▶ _Objective_
Rewrite the rows from the line containing "February 25, 2016" through the line containing "[x=46, y=168]", inclusive, as a Markdown table with the columns No. and Line, skipping blank lines. Leave the pictures out.
[begin Data section]
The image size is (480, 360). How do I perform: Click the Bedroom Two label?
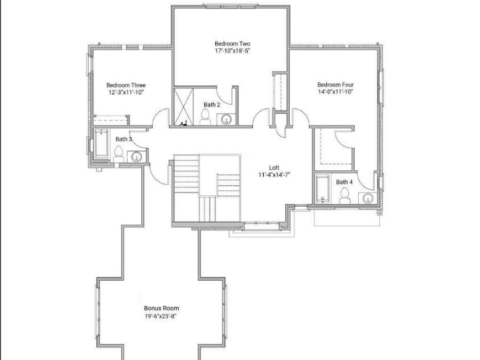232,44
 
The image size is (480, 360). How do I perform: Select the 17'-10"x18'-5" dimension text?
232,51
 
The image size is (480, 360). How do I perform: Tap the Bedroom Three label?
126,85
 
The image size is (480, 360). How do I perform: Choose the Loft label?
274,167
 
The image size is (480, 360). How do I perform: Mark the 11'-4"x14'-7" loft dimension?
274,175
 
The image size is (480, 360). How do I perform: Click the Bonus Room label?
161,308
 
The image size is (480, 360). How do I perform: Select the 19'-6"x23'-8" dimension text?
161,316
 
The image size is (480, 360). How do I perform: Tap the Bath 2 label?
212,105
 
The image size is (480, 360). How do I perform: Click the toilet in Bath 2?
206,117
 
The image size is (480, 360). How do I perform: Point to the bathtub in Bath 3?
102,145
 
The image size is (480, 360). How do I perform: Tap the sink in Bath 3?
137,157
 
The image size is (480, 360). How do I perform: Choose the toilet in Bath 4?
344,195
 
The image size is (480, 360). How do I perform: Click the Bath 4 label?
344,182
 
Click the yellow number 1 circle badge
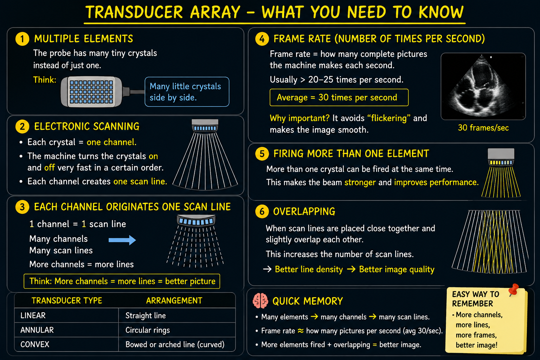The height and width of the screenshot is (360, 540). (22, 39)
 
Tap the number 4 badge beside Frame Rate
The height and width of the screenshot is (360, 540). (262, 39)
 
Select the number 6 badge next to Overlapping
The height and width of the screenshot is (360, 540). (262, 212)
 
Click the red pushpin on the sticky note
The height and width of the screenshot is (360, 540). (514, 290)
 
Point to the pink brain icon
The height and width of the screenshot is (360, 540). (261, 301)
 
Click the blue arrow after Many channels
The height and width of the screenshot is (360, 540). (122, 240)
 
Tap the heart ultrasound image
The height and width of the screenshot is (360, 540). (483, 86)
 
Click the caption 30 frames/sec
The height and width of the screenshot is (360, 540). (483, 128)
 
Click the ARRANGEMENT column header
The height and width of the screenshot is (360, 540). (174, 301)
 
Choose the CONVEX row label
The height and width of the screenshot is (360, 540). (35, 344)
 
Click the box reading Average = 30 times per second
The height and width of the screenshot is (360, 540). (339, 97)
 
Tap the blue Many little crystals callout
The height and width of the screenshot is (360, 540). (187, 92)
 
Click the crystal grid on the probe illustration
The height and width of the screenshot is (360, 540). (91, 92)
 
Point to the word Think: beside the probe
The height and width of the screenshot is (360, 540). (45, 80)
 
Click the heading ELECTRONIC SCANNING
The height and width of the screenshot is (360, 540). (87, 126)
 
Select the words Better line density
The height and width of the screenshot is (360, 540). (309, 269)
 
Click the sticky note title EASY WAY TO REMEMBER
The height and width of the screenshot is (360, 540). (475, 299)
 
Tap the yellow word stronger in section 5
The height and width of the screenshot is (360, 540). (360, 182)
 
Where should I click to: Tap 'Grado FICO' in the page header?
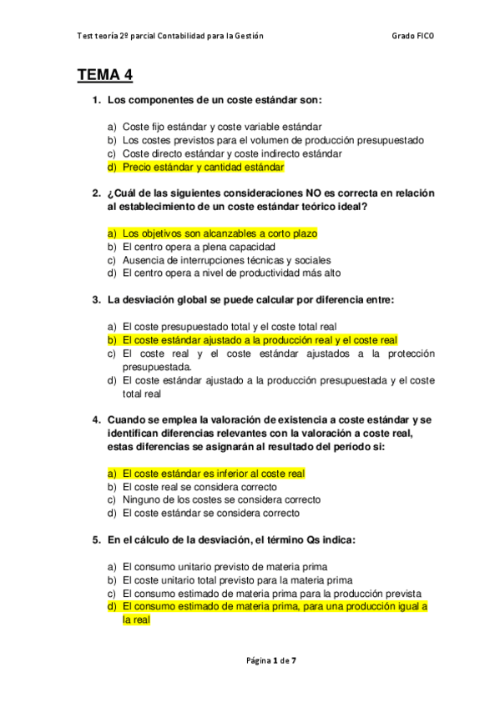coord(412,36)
[end Data section]
[begin Data section]
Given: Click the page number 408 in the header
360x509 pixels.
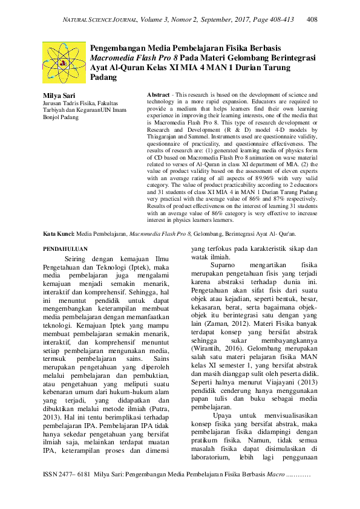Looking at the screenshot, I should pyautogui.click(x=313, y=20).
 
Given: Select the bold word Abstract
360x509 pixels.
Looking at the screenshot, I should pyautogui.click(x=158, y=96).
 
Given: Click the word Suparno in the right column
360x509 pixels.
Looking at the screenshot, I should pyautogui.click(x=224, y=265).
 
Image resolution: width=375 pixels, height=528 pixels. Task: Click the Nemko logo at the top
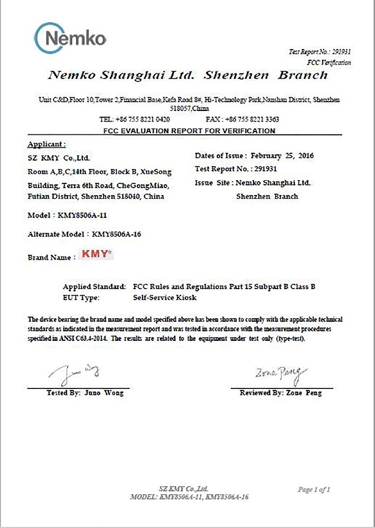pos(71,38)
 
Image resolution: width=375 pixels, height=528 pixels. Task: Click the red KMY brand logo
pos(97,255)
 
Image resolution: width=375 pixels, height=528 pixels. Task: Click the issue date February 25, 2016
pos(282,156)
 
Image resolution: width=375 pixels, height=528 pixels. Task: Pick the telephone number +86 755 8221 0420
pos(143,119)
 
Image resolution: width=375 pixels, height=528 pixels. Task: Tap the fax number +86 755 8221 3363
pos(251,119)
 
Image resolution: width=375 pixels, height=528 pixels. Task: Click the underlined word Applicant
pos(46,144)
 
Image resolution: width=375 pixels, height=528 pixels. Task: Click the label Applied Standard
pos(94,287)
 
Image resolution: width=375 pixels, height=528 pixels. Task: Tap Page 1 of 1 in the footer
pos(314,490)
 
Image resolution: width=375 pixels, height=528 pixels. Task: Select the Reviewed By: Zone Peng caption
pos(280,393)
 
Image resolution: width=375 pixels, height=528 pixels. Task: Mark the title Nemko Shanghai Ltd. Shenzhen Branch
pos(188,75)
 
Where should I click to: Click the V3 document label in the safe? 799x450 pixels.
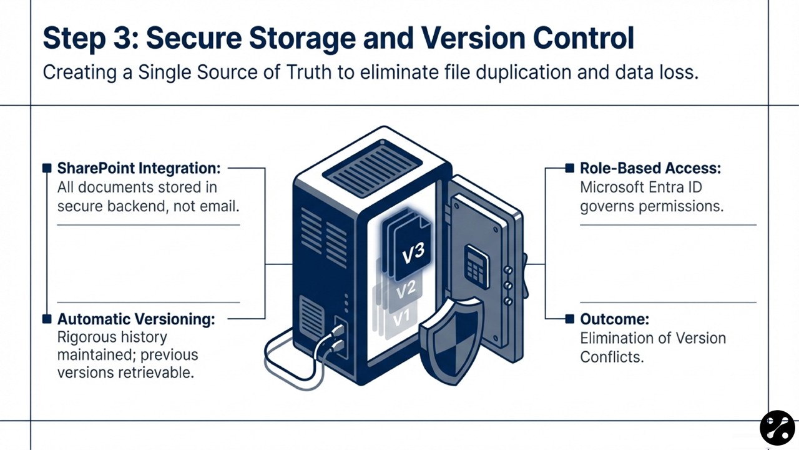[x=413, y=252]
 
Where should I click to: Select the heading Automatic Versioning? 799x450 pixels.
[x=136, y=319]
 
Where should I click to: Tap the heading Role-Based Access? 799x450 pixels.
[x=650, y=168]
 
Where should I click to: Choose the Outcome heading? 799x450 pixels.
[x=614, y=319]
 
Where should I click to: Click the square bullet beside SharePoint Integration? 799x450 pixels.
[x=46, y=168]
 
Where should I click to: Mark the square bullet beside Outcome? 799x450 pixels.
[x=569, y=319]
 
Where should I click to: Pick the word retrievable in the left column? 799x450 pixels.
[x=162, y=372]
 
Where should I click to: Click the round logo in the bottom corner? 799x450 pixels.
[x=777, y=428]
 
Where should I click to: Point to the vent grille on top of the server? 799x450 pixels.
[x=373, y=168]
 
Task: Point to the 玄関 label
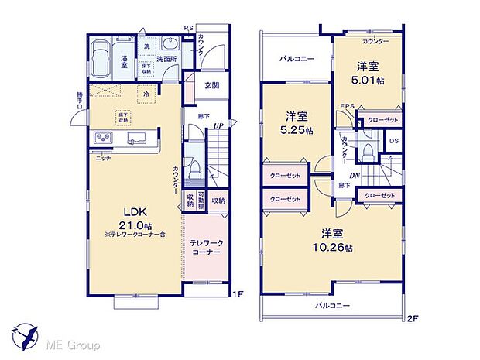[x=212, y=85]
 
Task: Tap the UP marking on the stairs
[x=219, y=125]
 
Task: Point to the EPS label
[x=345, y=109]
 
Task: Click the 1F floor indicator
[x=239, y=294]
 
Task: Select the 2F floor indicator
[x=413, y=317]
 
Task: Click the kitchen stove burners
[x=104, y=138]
[end Data section]
▶ _Reply_
| No. | Line |
|---|---|
| 1 | Image resolution: width=375 pixels, height=528 pixels. Task: Click the issue date February 25, 2016 |
| 2 | pos(282,156) |
| 3 | Image resolution: width=375 pixels, height=528 pixels. Task: Pick the telephone number +86 755 8221 0420 |
| 4 | pos(143,119) |
| 5 | Image resolution: width=375 pixels, height=528 pixels. Task: Tap the fax number +86 755 8221 3363 |
| 6 | pos(251,119) |
| 7 | Image resolution: width=375 pixels, height=528 pixels. Task: Click the underlined word Applicant |
| 8 | pos(46,144) |
| 9 | Image resolution: width=375 pixels, height=528 pixels. Task: Click the label Applied Standard |
| 10 | pos(94,287) |
| 11 | Image resolution: width=375 pixels, height=528 pixels. Task: Tap Page 1 of 1 in the footer |
| 12 | pos(314,490) |
| 13 | Image resolution: width=375 pixels, height=528 pixels. Task: Select the Reviewed By: Zone Peng caption |
| 14 | pos(280,393) |
| 15 | Image resolution: width=375 pixels, height=528 pixels. Task: Mark the title Nemko Shanghai Ltd. Shenzhen Branch |
| 16 | pos(188,75) |
| 17 | Where should I click to: Click the V3 document label in the safe? 799x450 pixels. |
| 18 | [x=413, y=252] |
| 19 | Where should I click to: Select the heading Automatic Versioning? 799x450 pixels. |
| 20 | [x=136, y=319] |
| 21 | Where should I click to: Tap the heading Role-Based Access? 799x450 pixels. |
| 22 | [x=650, y=168] |
| 23 | Where should I click to: Choose the Outcome heading? 799x450 pixels. |
| 24 | [x=614, y=319] |
| 25 | Where should I click to: Click the square bullet beside SharePoint Integration? 799x450 pixels. |
| 26 | [x=46, y=168] |